CropCount project

  • Category: Deep Learning
  • Project date: 21 January, 2020

CropCount project

The CropCount project, initiated in collaboration with a distinguished company, aimed to automate the labor-intensive task of counting elements in drone-captured images. Addressing both the inefficiencies and health implications of manual counting, this innovation significantly reduced processing time and mitigated repetitive stress injuries. The software not only achieved counting speeds surpassing human capabilities but also generated CSV files detailing the coordinates of detected elements.
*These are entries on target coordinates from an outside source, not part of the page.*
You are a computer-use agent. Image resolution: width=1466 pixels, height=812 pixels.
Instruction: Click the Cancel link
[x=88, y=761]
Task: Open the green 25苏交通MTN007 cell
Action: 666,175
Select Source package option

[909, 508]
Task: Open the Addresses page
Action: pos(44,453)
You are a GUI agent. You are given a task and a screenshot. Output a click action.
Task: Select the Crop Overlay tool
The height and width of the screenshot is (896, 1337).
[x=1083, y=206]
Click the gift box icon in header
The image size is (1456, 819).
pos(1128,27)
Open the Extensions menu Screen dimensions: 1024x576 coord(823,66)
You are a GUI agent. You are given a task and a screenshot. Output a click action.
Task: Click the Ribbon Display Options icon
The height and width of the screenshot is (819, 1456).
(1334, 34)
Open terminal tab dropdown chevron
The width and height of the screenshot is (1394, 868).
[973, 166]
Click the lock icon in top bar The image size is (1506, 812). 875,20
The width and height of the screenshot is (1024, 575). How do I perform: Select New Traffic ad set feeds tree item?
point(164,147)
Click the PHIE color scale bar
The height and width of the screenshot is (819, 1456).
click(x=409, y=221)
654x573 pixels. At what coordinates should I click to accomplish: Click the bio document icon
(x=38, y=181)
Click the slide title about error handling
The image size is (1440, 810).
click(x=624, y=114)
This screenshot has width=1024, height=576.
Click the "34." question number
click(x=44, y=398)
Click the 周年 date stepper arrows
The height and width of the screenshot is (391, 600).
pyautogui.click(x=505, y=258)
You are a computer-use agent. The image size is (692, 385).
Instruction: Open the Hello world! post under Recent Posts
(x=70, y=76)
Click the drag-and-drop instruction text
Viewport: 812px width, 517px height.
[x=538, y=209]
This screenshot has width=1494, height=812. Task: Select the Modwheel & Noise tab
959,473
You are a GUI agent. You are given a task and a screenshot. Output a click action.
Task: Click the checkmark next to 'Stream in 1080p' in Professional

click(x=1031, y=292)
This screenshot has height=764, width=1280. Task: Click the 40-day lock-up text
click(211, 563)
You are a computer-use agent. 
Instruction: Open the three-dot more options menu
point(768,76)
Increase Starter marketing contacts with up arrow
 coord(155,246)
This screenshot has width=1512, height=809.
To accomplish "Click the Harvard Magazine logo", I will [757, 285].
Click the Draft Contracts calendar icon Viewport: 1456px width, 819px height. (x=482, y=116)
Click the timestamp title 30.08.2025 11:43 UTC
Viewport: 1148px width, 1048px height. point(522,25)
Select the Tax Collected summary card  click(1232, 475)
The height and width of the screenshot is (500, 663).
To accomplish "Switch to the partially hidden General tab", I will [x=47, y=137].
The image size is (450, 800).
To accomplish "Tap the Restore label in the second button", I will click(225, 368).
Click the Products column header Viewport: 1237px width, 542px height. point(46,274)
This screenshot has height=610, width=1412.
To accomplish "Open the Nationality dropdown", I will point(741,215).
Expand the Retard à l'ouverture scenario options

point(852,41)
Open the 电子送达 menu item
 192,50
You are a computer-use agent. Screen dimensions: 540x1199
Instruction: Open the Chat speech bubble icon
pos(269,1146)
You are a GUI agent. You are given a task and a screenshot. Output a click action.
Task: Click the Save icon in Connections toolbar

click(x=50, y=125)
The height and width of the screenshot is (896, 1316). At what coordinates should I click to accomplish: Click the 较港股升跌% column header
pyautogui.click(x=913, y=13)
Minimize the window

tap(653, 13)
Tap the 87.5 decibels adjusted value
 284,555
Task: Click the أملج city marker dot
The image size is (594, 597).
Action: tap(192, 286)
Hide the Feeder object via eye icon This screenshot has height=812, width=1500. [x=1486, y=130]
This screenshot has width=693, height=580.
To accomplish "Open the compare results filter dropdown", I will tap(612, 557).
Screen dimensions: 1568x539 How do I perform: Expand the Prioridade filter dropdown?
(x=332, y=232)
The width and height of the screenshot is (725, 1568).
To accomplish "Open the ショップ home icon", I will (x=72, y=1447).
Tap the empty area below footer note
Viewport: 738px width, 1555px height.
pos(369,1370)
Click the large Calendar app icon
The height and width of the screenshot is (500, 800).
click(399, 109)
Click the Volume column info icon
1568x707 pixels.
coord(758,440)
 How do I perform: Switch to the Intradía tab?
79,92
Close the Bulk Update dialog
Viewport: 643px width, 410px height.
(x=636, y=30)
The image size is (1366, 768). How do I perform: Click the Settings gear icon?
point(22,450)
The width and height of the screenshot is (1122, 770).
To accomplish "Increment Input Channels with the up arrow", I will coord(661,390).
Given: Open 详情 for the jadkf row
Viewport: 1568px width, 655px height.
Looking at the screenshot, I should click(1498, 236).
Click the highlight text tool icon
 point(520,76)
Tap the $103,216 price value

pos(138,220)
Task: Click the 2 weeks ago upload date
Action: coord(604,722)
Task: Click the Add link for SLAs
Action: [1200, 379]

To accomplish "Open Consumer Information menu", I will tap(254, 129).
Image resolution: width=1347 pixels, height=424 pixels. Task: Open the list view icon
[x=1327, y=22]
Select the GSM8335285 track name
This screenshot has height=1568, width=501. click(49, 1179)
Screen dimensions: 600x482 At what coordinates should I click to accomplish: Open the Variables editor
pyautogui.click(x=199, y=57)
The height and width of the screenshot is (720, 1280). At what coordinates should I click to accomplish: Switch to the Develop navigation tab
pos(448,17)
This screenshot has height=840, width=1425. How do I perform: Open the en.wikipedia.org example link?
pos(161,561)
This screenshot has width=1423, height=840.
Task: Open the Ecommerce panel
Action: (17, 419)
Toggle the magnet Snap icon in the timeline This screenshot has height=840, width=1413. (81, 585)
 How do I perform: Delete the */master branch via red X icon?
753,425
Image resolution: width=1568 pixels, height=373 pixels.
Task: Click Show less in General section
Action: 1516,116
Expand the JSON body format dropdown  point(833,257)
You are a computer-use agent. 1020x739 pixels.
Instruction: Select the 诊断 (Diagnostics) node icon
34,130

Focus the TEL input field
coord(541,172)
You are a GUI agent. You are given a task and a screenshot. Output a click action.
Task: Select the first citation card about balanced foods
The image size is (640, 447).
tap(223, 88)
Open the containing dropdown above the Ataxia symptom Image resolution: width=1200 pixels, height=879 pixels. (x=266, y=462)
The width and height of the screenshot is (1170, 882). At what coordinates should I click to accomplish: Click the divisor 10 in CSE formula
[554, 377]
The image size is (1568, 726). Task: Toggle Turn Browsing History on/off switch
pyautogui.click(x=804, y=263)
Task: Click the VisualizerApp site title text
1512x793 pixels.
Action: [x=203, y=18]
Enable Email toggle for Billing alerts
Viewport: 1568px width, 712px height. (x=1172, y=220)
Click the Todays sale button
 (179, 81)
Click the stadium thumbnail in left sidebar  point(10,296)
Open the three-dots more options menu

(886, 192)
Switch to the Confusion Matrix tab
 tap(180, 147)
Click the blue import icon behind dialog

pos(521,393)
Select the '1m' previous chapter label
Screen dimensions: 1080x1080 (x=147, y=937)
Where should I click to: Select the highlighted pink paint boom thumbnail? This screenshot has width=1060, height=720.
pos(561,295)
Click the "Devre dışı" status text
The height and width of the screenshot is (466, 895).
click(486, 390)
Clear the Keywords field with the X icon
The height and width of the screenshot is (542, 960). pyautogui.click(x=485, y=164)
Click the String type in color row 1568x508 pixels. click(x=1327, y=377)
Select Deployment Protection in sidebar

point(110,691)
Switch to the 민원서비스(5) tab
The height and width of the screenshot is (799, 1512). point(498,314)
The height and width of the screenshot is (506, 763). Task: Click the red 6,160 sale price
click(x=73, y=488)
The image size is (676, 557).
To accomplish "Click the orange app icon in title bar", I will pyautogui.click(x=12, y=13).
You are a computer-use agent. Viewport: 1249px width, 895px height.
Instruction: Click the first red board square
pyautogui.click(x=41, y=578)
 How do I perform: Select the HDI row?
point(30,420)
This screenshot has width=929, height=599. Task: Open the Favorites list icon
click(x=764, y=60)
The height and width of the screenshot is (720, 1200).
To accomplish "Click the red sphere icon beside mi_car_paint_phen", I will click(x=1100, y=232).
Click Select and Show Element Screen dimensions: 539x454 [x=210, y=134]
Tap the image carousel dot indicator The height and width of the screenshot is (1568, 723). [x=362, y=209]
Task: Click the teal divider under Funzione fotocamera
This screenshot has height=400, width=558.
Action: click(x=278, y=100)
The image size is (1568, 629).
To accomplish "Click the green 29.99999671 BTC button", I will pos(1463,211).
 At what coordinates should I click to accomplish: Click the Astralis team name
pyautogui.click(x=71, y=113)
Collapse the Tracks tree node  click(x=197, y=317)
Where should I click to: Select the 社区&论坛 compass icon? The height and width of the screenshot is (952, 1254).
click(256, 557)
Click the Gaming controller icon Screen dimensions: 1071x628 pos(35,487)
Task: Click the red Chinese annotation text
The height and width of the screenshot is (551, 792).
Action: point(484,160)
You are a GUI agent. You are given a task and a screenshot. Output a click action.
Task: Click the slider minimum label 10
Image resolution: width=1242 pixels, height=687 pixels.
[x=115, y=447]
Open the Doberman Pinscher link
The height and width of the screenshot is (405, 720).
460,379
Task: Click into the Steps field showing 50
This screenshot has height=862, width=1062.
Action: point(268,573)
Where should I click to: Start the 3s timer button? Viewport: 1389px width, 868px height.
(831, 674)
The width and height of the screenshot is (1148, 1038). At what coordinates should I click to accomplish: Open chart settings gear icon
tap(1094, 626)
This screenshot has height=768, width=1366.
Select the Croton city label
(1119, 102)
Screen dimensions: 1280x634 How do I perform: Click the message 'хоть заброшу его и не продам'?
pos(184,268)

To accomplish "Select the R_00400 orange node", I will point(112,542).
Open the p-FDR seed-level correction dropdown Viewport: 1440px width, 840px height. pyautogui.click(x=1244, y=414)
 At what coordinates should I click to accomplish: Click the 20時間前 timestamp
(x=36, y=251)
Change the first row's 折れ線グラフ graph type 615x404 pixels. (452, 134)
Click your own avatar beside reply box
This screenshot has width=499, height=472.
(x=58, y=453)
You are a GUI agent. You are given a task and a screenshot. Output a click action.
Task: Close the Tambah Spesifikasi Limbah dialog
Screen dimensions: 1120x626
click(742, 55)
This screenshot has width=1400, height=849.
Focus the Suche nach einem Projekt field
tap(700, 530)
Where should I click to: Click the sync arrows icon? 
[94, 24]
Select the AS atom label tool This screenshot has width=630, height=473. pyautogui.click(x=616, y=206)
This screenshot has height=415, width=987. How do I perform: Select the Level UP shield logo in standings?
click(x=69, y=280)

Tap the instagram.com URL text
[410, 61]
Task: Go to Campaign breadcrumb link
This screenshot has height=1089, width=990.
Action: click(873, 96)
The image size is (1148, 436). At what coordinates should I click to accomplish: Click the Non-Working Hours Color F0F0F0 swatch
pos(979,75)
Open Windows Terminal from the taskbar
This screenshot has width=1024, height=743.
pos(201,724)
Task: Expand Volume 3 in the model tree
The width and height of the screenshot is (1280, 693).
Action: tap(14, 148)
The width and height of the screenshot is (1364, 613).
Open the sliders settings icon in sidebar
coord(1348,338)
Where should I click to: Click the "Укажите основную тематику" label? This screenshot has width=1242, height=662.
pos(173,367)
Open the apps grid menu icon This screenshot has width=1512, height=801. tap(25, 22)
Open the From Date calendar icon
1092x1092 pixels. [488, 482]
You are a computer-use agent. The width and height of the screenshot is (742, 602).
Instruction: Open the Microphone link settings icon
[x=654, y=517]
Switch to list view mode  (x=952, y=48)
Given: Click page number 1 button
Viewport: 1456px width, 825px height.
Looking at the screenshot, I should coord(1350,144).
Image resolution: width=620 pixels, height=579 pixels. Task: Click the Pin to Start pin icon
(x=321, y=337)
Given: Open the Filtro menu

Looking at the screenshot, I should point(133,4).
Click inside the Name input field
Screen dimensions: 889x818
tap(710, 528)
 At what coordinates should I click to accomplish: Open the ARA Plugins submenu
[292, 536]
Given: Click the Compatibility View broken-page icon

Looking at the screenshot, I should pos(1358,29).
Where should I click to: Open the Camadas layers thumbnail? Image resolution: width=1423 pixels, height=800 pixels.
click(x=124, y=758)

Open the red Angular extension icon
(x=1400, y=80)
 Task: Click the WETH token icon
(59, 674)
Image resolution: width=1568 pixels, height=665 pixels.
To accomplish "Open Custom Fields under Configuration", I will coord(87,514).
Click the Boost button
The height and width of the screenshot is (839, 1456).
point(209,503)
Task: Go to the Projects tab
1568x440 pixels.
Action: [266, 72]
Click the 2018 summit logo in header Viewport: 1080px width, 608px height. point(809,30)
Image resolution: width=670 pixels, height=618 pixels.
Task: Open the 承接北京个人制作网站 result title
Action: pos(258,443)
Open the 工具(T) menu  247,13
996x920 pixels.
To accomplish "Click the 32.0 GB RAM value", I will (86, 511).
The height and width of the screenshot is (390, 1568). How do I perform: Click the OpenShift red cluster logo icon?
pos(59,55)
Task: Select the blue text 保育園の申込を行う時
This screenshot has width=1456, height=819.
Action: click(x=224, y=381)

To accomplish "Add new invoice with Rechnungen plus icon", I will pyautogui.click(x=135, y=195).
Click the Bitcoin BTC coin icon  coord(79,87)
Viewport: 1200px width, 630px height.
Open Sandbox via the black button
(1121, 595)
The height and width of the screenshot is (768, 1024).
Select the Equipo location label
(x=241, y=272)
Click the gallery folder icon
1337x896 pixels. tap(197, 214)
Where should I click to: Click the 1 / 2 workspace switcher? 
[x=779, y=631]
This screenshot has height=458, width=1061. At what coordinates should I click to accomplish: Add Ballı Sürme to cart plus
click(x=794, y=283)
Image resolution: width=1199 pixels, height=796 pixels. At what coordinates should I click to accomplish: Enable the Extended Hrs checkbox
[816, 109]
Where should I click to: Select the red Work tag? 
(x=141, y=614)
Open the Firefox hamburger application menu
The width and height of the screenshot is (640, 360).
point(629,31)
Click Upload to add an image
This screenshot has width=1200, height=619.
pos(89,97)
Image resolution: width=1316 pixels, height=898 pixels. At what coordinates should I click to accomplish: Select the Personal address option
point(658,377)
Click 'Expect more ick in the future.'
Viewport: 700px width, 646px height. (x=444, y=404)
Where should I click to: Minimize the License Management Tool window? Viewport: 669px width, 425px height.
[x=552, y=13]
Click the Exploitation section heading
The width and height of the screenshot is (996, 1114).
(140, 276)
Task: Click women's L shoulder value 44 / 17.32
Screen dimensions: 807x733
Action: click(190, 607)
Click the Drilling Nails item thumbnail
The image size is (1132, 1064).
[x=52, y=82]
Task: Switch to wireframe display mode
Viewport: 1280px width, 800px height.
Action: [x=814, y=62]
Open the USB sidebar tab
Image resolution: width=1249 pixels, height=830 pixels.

Initially employing traditional computer vision tools like OpenCV, Skimage, and numpy for image processing and element recognition, a subsequent version integrated deep learning with TensorFlow and Keras to enhance accuracy. This upgraded design utilized a dataset of approximately 100,000 drone-captured crop images and incorporated GPU-based processing for swift analysis. The final workflow, supported by an Nvidia GPU GTX-2080, featured GUI tools, sliding window image evaluations, neural network classification, and sophisticated filtering methods to pinpoint plant locations with over 90% accuracy, even amid varying lighting and cloud conditions. This transformative solution, showcased below, not only fulfilled its efficiency objectives but also exemplifies innovative research aimed at addressing real-world challenges.